Guess Number Higher or Lower


  • 0

    Click here to see the full article post


  • 1

    The binary search can be shorter and faster by not special-treating the unlikely guess(mid) == 0 case. Also, >>> is apparently much faster than /:

    public int guessNumber(int n) {
        int low = 1;
        int high = n;
        while (low < high) {
            int mid = (low + high) >>> 1;
            if (guess(mid) <= 0)
                high = mid;
            else
                low = mid + 1;
        }
        return low;
    }
    

    Using the following wrapper to magnify the time, your solution got accepted in around 133 ms while mine got accepted in around 68 ms (and around 122 ms when still using the / way to compute mid).

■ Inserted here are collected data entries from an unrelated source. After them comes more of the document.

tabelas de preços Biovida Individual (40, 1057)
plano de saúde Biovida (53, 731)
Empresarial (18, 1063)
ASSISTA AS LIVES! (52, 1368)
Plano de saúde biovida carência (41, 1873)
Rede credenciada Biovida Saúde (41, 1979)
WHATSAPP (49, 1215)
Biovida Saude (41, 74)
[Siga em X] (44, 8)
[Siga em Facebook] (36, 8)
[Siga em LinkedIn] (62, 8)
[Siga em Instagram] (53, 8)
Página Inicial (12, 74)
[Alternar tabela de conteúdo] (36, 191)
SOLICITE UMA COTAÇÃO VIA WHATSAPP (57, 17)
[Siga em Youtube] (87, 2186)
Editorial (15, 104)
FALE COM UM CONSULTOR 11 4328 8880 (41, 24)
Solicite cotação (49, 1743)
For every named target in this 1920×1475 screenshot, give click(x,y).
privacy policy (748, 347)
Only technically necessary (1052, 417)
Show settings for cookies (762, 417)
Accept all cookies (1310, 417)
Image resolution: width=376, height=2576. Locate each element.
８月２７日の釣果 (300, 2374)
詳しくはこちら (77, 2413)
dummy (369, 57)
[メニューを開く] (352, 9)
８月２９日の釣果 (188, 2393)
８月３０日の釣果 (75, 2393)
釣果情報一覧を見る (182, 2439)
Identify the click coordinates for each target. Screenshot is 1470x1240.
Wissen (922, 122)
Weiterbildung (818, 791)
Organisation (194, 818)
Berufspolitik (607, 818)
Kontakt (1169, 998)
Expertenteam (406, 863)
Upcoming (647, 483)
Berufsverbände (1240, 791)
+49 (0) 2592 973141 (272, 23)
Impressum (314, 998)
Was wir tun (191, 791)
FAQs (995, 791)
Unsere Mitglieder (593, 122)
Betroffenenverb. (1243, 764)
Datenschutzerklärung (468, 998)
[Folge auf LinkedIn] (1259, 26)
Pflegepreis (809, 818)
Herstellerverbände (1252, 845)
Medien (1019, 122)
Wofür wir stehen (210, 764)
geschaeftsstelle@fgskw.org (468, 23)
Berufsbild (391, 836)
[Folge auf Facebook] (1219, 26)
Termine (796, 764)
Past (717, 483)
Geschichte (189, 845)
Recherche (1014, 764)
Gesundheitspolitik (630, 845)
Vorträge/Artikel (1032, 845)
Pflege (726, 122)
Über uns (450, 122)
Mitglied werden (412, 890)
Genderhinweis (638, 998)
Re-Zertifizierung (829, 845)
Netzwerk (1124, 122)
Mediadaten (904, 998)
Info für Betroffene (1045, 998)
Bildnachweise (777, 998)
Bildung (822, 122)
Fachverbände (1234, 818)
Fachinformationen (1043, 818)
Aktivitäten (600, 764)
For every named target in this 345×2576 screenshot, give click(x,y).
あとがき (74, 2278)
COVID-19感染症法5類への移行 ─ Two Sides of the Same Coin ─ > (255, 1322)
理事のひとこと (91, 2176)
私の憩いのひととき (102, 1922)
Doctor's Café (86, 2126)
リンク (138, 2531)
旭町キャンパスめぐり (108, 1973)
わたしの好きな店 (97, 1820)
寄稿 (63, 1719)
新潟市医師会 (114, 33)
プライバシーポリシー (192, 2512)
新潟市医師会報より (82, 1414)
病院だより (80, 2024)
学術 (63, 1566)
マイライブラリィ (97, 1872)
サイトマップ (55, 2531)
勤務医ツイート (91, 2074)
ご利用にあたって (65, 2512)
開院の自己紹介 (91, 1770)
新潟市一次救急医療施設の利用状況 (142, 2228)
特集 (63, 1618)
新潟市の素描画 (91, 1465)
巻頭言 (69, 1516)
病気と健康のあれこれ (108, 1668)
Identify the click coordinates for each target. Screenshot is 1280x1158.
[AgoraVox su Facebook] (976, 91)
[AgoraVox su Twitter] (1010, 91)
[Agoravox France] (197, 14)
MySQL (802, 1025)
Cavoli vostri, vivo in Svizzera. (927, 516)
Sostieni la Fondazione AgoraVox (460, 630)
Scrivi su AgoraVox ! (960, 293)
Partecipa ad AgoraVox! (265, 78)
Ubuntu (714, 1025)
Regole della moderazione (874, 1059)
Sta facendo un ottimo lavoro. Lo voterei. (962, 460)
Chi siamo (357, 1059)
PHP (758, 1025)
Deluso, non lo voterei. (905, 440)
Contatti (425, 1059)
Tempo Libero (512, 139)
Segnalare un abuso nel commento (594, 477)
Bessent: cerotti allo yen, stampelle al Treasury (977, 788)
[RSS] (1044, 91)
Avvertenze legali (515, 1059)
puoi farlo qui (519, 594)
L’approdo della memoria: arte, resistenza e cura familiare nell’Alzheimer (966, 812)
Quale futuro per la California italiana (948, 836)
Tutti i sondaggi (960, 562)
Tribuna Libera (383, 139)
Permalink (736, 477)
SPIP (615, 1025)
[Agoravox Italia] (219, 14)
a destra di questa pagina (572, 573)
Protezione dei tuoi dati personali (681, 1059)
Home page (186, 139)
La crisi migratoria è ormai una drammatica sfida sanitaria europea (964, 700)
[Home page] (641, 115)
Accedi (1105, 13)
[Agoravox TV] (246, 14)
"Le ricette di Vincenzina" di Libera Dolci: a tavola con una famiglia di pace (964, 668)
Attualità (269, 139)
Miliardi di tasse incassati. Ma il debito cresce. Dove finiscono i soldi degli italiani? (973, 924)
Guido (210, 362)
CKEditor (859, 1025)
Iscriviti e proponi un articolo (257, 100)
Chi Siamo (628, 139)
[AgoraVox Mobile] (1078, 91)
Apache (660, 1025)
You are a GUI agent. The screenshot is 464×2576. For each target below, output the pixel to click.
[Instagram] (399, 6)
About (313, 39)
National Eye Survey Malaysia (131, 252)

    public int guessNumber(int n) {
        long answer = 0;
        for (int i=0; i<100000; i++)
            answer += realGuessNumber(n);
        return (int) (answer / 100000);
    }
    

    A question about yours: Why check res == 0 first? That's the most unlikely case. It rarely happens. So most of the time you'll also need the res < 0 check. If you instead test that one first, then about half of the time you can expect to only need that one check and go to the next iteration right away.


  • 0
    A

    In Binary Search, why does the Time Limit exceed if I use,
    mid = (high + low) / 2;


  • 0
    W

    ashwin88 it's because of overflow. Basically the sum doesn't do anything special with the sign bit and so sums greater than 2^31-1 but less than 2^32-1 will be negative. For example, if you added 1 to 2^31-1, you'd get int32.minvalue, or -2^31. Lets use a smaller example, say an 8bit number, the max signed value you can store is 01111111, which is 127. If you add one, what do you expect to get as a result? It should be 10000000, which is -128. Due to this overflow, your code is infinitely looping from positive to negative.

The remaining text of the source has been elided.